5 messages · Jennifer Sabatier, Henrik Bengtsson

#
Hi R-Help,

So, I will try to provide a reproducible example...I basically made a dummy
spreadsheet that contains the same number of tabs as the spreadsheet I am
really interested in.  The data on that spreadsheet is really sensitive so
I couldn't use it.

Anyway, here are the various sheets in the spreadsheet:
[1] "Operations"    "Financing"     "Income"        "Balance sheet" "Cash
Flows211"
[6] "Cash Flows210" "Cash Flows29"  "Cash Flows28"  "Cash Flows27"

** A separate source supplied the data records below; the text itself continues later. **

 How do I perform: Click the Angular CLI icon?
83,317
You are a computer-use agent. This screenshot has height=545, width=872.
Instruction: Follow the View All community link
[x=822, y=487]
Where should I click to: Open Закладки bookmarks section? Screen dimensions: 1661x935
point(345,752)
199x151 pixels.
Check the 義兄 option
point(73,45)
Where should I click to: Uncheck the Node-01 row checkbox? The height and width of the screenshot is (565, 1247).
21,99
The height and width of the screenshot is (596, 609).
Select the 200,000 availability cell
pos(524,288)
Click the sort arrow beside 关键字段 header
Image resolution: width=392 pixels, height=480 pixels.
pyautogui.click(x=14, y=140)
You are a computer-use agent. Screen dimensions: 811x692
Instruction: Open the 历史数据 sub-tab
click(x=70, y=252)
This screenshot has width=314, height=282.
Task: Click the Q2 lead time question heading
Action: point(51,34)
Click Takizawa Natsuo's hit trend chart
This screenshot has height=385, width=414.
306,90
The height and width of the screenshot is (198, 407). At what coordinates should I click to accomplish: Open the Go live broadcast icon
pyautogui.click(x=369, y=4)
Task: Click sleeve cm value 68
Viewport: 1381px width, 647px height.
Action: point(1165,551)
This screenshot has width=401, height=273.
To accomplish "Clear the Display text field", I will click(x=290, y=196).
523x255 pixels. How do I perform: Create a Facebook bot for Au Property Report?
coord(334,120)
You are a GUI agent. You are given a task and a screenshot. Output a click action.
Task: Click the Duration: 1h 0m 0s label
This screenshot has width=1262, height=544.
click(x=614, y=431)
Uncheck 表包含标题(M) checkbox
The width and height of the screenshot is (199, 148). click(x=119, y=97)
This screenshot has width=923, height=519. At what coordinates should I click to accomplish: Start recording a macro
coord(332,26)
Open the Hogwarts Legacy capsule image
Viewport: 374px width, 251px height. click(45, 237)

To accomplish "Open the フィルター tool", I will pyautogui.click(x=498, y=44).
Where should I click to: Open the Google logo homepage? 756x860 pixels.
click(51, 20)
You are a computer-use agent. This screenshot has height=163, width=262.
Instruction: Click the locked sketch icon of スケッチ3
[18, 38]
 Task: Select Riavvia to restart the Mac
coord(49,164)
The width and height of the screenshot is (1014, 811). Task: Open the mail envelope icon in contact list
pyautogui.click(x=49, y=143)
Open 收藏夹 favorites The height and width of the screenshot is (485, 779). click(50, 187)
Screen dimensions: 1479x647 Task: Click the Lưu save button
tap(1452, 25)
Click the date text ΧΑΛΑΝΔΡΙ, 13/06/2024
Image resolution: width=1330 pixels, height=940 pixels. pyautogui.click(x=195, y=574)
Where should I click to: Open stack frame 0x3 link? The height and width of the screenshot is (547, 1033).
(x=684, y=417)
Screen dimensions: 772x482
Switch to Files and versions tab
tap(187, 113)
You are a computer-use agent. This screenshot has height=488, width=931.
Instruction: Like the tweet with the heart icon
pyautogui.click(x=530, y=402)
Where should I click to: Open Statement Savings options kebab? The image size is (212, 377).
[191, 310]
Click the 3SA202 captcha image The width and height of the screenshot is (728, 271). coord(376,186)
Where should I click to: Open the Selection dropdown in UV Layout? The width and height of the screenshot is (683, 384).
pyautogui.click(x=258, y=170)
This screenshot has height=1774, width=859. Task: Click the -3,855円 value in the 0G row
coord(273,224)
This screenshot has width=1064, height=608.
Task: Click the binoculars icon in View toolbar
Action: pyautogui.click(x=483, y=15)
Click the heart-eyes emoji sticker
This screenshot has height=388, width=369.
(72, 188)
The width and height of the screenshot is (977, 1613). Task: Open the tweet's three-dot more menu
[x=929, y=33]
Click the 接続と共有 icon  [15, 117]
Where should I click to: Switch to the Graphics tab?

I am only interested in these sheets:
[1] "Cash Flows211" "Cash Flows210" "Cash Flows29"  "Cash Flows28"  "Cash
Flows27"

I want to save them to csv files that contain the same name or similar as
the sheet name.

Here's the error I'm getting (using traceback i ran it twice to get the
trace):
[1] "Cash Flows211"
[1] "Cash Flows211 - 2014-11-20.csv"
6: stop(err)
5: stop.if.HTTP.error(http.header)
4: getURLContent(uri, .opts = .opts, .encoding = .encoding, binary =
binary,
       curl = curl)
3: getForm("https://www.google.com/accounts/ClientLogin", accountType =
"HOSTED_OR_GOOGLE",
       Email = login, Passwd = password, service = service, source = appID,
       .opts = list(ssl.verifypeer = FALSE))
2: getGoogleAuth(usrname, pword, "...", service = "wise")
1: getGoogleDocsConnection(getGoogleAuth(usrname, pword, "...",
       service = "wise"))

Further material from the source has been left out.